2) Process for improving the response of a plant to at least one LCO selected from Nod factors and Myc-LCO factors, characterized in that it comprises transforming said plant with a polynucleotide encoding a patterned kinase receptor LysM, or for a polypeptide comprising the extracellular domain of said receptor, as defined in claim 1, and the expression of said receptor or said polypeptide in said plant.

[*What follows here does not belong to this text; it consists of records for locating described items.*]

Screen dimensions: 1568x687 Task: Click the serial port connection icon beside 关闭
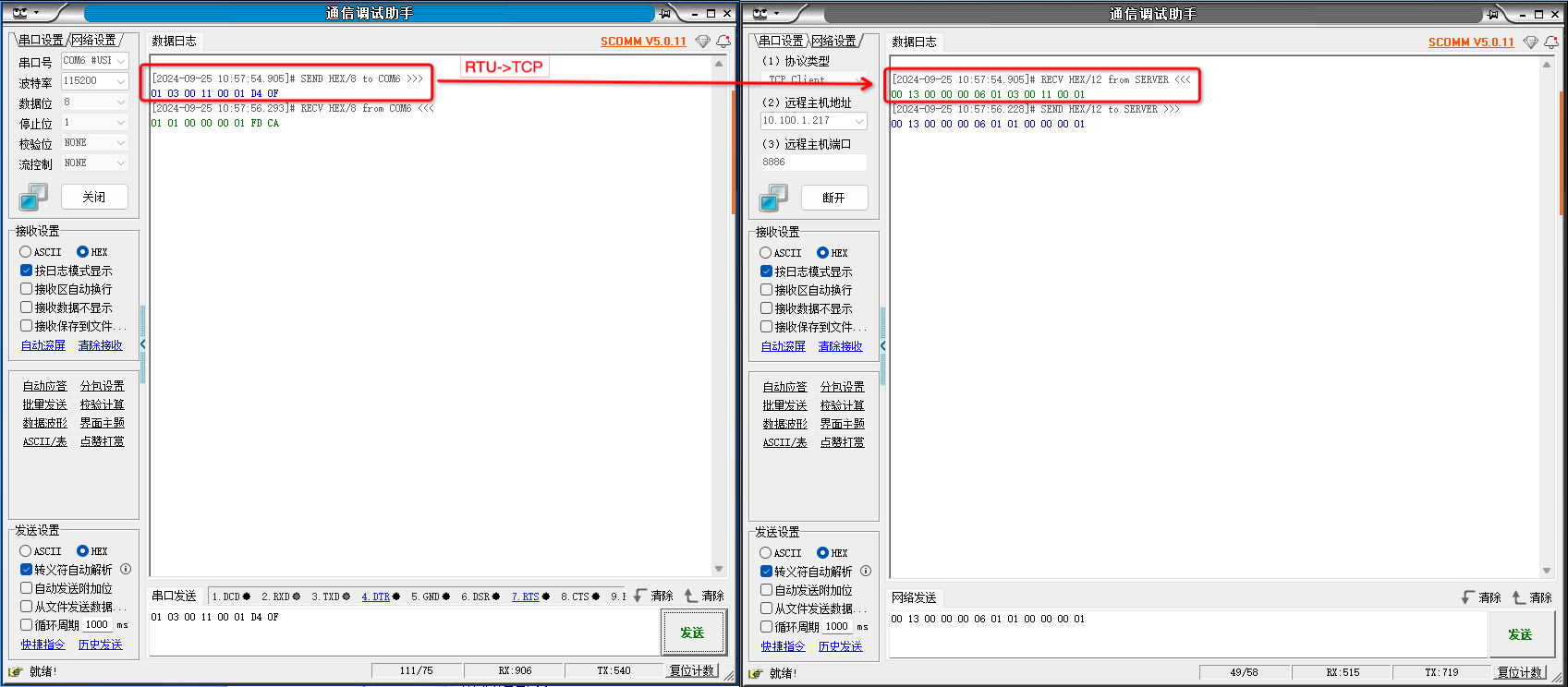34,197
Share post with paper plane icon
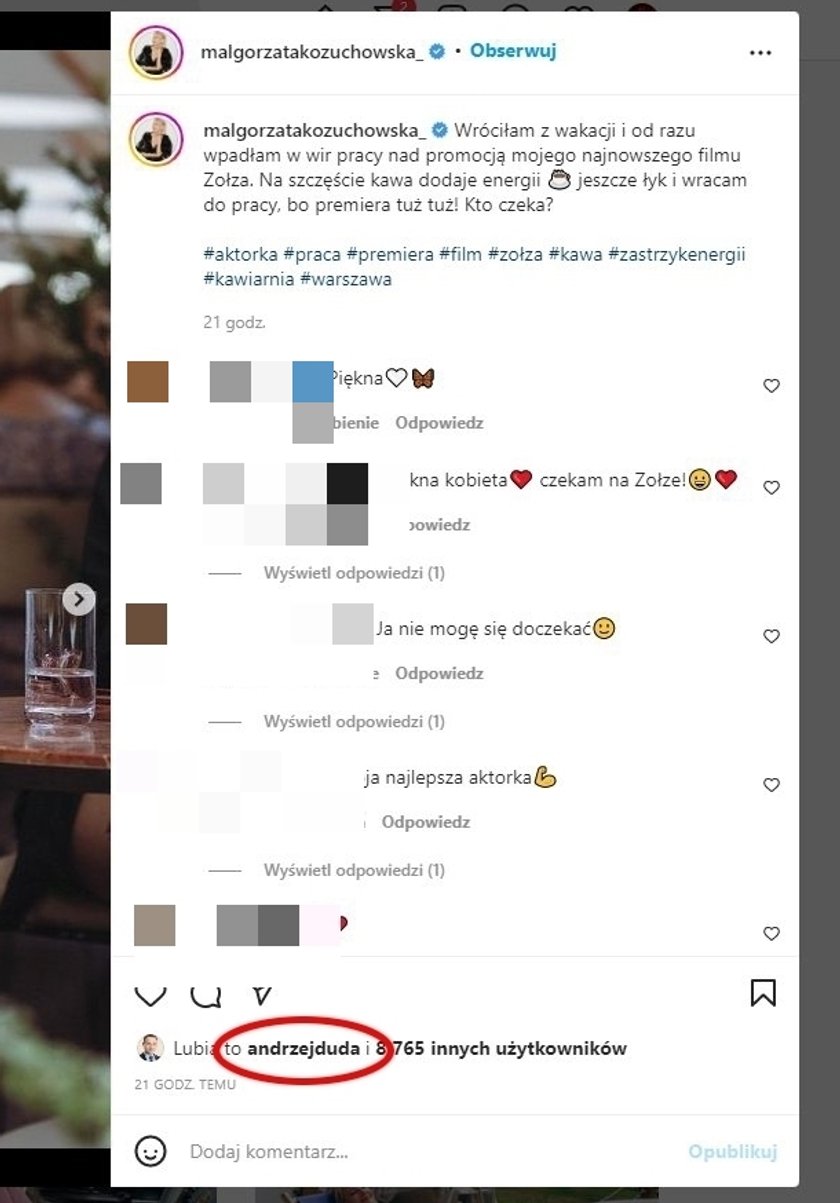 click(262, 994)
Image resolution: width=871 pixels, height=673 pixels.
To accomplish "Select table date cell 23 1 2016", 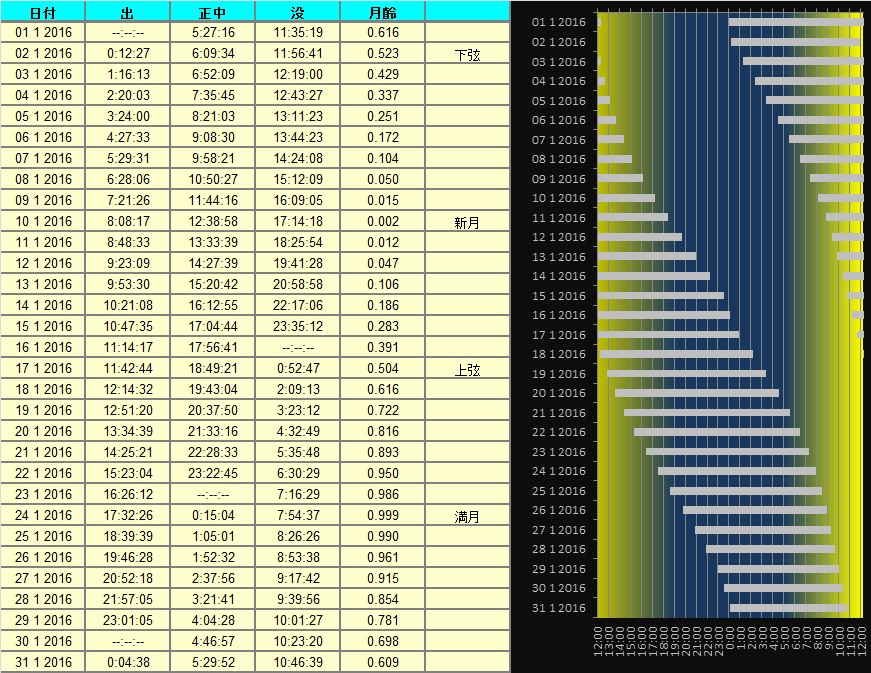I will (x=43, y=494).
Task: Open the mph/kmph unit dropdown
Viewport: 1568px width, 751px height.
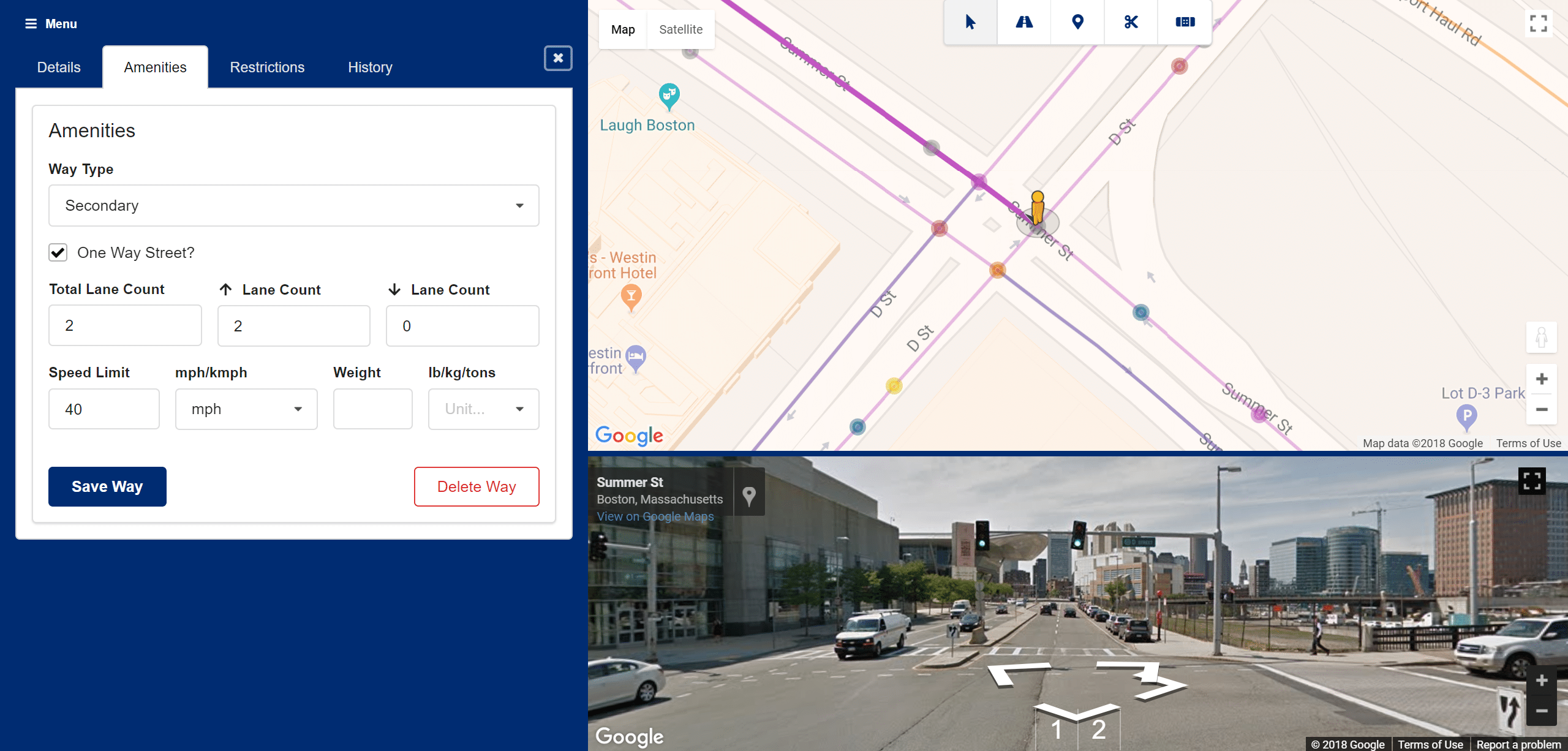Action: [245, 408]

3) an expression cassette, comprising a polynucleotide encoding a LysM patterned receptor kinase, or for a polypeptide comprising the extracellular domain of said receptor, as defined in claim 1, placed under transcriptional control of a suitable promoter.

4) Recombinant vector containing an expression cassette according to claim 3.

5) Host-cell transformed with a polynucleotide encoding a LysM patterned kinase receptor, or for a polypeptide comprising the extracellular domain of said receptor, as defined in claim 1.

6) transgenic plant, comprising in its genome at least one copy of a transgene containing a polynucleotide encoding a LysM patterned receptor kinase, or for a polypeptide comprising the extracellular domain of said receptor, as defined in claim 1.